Tips with using Microsoft Outlook and email

Source: Create an email message template - Microsoft Support

Use case: Reuse text you often use in emails from a save template

Alternative method to saving email templates

Section titled “Alternative method to saving email templates”

Source: Correspondence with June M at work

  • In Outlook, create a new message and format it as a template.
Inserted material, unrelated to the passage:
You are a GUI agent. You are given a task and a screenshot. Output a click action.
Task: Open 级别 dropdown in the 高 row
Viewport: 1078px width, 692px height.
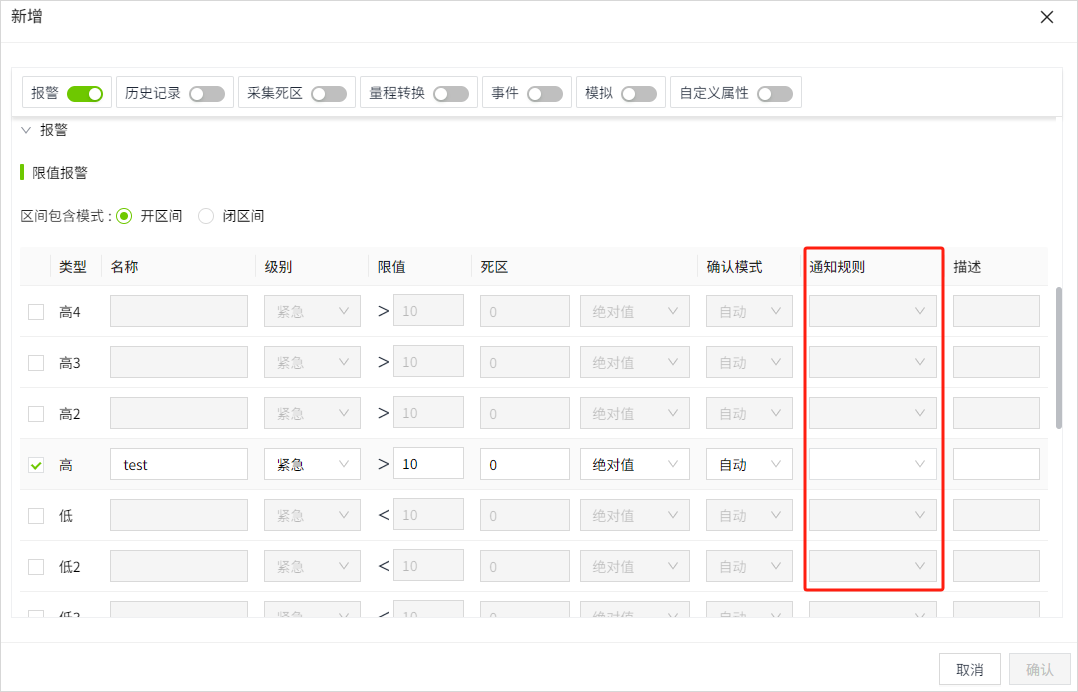(312, 465)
Save it as a draft
  • Open the draft message, use file > save as, then choose format type as “Outlook Template”
  • The file manager should save the template automatically to $env:APPDATA\Roaming\Microsoft\Template which is the user’s app data folder like C:\Users\myusername\AppData\Roaming\Microsoft\Templates on Windows.
  • You can reuse templates saved in the folder in the Outlook desktop application

Finding the Folder that Contains a Message

Section titled “Finding the Folder that Contains a Message”
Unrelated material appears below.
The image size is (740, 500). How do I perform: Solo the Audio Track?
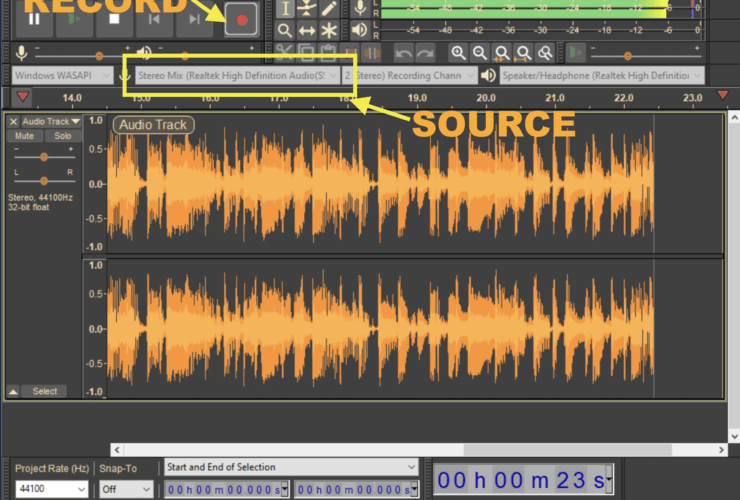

Source: Correspondence with Jim M at work

If you’ve ever tried to find a folder you’d created in Outlook.

Use Case:

  • You go to a file or retrieve an email message in Outlook and can’t remember the name of the subfolder you put it in, or you can’t remember the location of the subfolder.
  • Outlook allows you to search messages and can tell you the name of the folder where they’re stored, but it doesn’t show the folder path, where it’s located.

If you want to know the exact full folder path of a message, find the message via Advanced Find.

  1. Double click on the message to open it in its own window.
  2. Open the Advanced Find feature via the keyboard shortcut CTRL+SHIFT+F
  3. The “Look in” field will reveal the folder name to you and clicking on the Browse button will show you where in that is exactly in your folder hierarchy.

Via Advanced Find, you can determine the exact folder path of an opened message.